Now, we have a lucky start here in Argentina, because everybody’s favorite cheesy bread is gluten-free to begin with – chipas are made with mandioca flour (cassava, yuca, tapioca). And lots of cheese. But we also make a savory, nutty tasting (no nuts, however) quinoa and brown rice bread that makes a great dinnertime loaf as well as toasting it up in the morning and drizzling it with honey.

Gluten Free pizza

And, the I Can’t Believe It’s Not Wheat Pizza – yes, we’ve even tested it out on people who didn’t know they were eating gluten-free pizza and every one of them loved the crust. We could market those. Hmmm….

Class 3

One of the problems with the first two classes, and they may come up for redesign, is that there’s not much of a lunch to sit down to – the first class is all sweets (so we’ve ordered out Chinese food on two of the sessions); and the second class really is just the pizza – fine on its own – and then folk take the breads home with them. But, it called out for us to be able to sit down and have lunch one day. And so, a third class was born. Besides, there’s more to learn, right? This class is all about working with rice flour in specific.

Gluten Free brioche

Raise your hand if you’re gluten-free and thought you’d never have the buttery, yeasty richness of a brioche, ever again in your life. We’ll put a stop to that. You can. Really. And it tastes right too.

Gluten Free pasta

Have you tried rice flour noodles from the supermarket? Do you really ever want to try them again? Do they offer fresh pappardelle with your choice of sauces? I didn’t think so. We can. And pretty much any other sort of ribbon-noodle you might want. Thin or thick, narrow or wide.

Gluten Free crepes/panqueques

And we can’t send you home without another classic, though with our own twist on it, panqueques, or crepes, filled with your choice of rellenos – here a dulce de leche with pecans, coconut and blueberries, but we’ve also made classic suzette style with orange marmalade and sizzling butter….

Maybe I’ll work on a Class 4 and come up with something totally different – anything else that falls into the “I really crave this and don’t think I’ll ever find a version that I can eat and enjoy again” world of the gluten-free?

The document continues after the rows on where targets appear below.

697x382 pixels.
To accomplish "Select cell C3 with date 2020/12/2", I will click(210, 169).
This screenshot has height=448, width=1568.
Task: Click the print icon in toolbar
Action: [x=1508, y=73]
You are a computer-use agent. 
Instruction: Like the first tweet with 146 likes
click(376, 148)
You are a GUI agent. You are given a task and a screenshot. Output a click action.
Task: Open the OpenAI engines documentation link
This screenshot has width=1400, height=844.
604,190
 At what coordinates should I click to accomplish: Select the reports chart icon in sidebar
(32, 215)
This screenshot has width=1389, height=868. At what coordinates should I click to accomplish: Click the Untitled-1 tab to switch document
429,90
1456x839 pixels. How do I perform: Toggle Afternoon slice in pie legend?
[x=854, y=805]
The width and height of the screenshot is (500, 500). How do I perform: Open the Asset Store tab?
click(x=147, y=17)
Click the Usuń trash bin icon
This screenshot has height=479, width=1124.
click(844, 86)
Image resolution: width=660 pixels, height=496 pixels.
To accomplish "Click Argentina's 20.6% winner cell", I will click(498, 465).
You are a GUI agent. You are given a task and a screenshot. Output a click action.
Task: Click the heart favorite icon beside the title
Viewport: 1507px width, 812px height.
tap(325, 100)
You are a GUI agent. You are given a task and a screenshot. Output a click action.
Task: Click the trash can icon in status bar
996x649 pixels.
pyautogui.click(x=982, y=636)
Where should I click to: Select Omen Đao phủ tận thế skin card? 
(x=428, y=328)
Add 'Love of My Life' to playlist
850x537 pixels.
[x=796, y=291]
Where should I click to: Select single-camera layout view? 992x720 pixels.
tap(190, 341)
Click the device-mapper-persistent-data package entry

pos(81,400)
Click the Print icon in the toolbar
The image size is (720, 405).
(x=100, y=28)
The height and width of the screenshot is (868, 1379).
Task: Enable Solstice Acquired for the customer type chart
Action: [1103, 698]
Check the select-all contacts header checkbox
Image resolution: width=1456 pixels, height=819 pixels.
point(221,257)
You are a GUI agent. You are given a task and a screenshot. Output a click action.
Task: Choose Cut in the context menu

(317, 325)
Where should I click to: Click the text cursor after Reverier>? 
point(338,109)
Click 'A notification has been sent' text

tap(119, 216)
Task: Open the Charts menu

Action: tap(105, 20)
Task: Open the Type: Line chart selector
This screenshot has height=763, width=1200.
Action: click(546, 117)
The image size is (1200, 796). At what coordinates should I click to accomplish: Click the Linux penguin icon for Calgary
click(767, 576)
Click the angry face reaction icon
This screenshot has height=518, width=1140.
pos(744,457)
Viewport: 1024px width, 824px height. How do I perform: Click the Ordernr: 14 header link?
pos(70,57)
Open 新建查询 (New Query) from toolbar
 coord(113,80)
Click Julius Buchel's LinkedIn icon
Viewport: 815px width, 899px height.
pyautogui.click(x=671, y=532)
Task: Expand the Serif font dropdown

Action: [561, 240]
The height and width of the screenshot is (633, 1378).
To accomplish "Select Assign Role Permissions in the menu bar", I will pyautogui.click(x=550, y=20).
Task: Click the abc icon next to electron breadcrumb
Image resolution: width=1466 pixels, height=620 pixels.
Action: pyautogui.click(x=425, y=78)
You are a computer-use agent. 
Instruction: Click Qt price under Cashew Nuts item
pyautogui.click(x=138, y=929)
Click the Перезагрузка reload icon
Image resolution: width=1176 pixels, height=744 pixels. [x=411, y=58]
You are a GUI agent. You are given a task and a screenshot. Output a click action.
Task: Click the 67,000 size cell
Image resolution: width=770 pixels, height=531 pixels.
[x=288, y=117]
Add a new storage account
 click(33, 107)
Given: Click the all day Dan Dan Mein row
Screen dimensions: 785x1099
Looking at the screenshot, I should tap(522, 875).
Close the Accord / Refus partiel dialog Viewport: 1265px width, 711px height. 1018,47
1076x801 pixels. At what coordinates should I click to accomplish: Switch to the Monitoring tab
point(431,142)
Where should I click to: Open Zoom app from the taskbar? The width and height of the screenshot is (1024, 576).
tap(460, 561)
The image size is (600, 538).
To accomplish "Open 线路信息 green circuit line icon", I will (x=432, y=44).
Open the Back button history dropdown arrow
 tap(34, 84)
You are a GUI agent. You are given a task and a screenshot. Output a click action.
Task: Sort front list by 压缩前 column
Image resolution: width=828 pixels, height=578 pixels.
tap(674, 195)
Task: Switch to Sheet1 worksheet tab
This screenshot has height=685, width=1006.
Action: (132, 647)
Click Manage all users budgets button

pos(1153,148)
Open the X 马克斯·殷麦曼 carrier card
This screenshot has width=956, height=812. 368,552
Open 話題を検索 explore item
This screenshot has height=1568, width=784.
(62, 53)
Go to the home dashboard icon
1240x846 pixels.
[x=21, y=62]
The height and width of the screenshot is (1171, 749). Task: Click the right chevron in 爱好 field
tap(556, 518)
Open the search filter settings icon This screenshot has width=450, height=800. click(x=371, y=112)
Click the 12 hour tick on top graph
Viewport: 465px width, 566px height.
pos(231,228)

{ 4 comments… read them below or add one }

Hilary Nitka May 18, 2011 at 12:29

I’m salivating just looking at this class. And how about the news story that Djokovik is winning tennis tournaments because he’s on a g-f diet? I am so looking forward to our dinner on May 28! Sounds like you’ve done a yeomans duty getting to know the gf diet world, and it is grealy appreciated!

dan May 18, 2011 at 15:16

Somehow or other I think that someone winning tennis tournaments “because of” a gluten free diet is an awfully big stretch, unless that person was gluten sensitive to begin with and was having physiological problems – which he was. Djokovik may eat a gluten free diet and is now in better health and therefore has removed something that was an impediment, but I think tennis training and practice are more likely the “cause”.

Liz May 29, 2011 at 14:19

I wish I was in BA to take this class particularly for baking. I am dependent on Pamela’s flour I lug back from Whole Foods. I am wheat/gluten-free since over a year now. At first, it was hard to forget about things like bagels and baguettes but I think I have become more healthy in that I eat only from the source (veggies, protein, quinoa, nuts, etc.). I was amazed recently in the US all the “gluten free” stuff that is really just processed crap. G-free is only healthy if you deep six all the processed stuff. Now if you have a recipe for wheat-free medialunas, I will be knocking on your door when I get to BA this Saturday. Cheers!

dan May 29, 2011 at 14:45

Hmmm… you’ve given me the idea to work on both medialunas and bagels… I wonder if I can come up with a reasonable approach to either or both? Something fun to work on…. So will we see you on this visit to BA?